Este es el fragmento que leí la semana pasada:
“Nadie, supongo, admite verdaderamente la existencia real de otra persona. Puede conceder que esa persona esté viva, que sienta y piense como él; pero habrá siempre un elemento anónimo de diferencia, una desventaja materializada. Hay figuras de tiempos idos, imágenes espíritus en libros, que son para nosotros realidades mayores que esas indiferencias encarnadas que hablan con nosotros por encima de los mostradores, o nos miran por casualidad en los tranvías, o nos rozan, transeúntes, en el ocaso de las calles. Los demás no son para nosotros más que paisaje y , casi siempre paisaje invisible de calle conocida.

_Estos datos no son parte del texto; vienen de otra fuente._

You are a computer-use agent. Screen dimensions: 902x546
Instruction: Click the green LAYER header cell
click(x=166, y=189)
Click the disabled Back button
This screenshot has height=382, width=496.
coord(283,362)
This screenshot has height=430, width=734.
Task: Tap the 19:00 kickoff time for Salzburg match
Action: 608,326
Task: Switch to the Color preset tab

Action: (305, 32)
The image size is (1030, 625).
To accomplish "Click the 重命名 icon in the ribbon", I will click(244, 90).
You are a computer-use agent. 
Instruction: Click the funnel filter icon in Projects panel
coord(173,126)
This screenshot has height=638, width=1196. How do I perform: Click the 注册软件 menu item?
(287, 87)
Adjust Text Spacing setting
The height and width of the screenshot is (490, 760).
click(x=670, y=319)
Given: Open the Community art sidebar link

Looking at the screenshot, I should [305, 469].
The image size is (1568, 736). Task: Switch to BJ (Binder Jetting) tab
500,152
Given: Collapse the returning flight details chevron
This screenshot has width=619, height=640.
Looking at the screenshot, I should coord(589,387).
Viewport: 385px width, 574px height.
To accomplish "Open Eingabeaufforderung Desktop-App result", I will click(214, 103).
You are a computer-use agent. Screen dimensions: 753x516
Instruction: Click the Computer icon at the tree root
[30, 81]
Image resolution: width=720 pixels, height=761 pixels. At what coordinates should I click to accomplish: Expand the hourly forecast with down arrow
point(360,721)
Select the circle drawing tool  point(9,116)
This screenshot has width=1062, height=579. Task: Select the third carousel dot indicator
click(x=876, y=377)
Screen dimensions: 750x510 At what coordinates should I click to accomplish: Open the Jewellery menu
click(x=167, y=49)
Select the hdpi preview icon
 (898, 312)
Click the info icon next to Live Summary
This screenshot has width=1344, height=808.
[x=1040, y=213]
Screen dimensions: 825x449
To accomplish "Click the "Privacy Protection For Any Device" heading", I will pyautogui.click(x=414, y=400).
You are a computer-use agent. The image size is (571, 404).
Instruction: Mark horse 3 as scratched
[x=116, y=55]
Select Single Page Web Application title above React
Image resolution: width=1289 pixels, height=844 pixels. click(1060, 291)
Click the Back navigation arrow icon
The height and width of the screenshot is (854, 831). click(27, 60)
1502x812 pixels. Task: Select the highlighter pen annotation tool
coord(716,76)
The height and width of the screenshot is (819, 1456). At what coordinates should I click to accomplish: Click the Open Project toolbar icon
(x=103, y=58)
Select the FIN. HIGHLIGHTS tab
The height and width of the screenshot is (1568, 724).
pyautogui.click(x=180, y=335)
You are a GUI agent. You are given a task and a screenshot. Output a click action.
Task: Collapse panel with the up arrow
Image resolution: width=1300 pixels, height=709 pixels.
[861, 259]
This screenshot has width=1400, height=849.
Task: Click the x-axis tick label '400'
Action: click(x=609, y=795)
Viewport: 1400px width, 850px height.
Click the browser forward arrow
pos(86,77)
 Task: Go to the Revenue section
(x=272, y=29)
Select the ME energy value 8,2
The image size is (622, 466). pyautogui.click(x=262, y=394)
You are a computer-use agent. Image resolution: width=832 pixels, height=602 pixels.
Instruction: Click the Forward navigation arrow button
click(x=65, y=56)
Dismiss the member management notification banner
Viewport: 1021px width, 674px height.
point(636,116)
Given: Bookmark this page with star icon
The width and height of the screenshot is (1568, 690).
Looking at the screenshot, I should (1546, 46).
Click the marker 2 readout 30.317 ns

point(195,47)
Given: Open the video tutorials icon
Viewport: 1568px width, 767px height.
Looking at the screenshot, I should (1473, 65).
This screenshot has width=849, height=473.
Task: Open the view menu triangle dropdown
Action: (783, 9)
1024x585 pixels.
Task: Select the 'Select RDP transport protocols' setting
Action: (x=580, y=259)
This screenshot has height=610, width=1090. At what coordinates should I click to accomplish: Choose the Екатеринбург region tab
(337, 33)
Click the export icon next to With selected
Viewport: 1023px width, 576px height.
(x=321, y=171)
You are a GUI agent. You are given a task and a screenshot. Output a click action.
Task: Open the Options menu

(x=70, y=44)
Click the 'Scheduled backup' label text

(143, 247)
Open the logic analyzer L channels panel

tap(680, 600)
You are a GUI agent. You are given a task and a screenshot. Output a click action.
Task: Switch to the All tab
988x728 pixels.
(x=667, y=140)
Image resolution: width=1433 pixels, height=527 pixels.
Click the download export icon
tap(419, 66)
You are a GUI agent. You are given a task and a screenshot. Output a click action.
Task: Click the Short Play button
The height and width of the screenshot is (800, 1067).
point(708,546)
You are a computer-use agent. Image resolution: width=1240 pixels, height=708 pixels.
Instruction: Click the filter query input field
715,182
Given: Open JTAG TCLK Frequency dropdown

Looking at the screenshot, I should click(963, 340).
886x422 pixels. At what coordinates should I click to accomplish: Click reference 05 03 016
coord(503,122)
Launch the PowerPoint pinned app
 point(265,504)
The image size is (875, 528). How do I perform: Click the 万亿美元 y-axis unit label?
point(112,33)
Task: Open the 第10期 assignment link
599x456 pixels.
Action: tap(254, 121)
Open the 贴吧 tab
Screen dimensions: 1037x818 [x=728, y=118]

Tengo por más mías, con mayor parentesco e intimidad, cierta figuras que están escritas en los libros, ciertas imágenes que he conocido en estampas, que muchas personas, a las que llaman reales, que son de esa inutilidad metafísica llamada carne y hueso”.
Hoy he vuelto a pasar junto al “Libro del desasosiego” y le he dedicado apenas unos segundos (me costó mucho despegarme de la inutilidad metafísica de la realidad de modo que me ando con mucho cuidado) ; ni siquiera me he sentado y me he encontrado con esto:
“No comprendo sino como una especie de falta de aseo, esta inerte permanencia en que yazgo de mi misma e igual vida, quedada como polvo o suciedad en la superficie de nunca cambiar.
Así como lavamos el cuerpo deberíamos lavar el destino, cambiar de vida como nos cambiamos de ropa—no para salvar la vida, como comemos y dormimos—sino por ese respeto ajeno a nosotros mismos, al que con propiedad llamamos asco”.
Y después, he seguido haciendo vida normal, como si nada.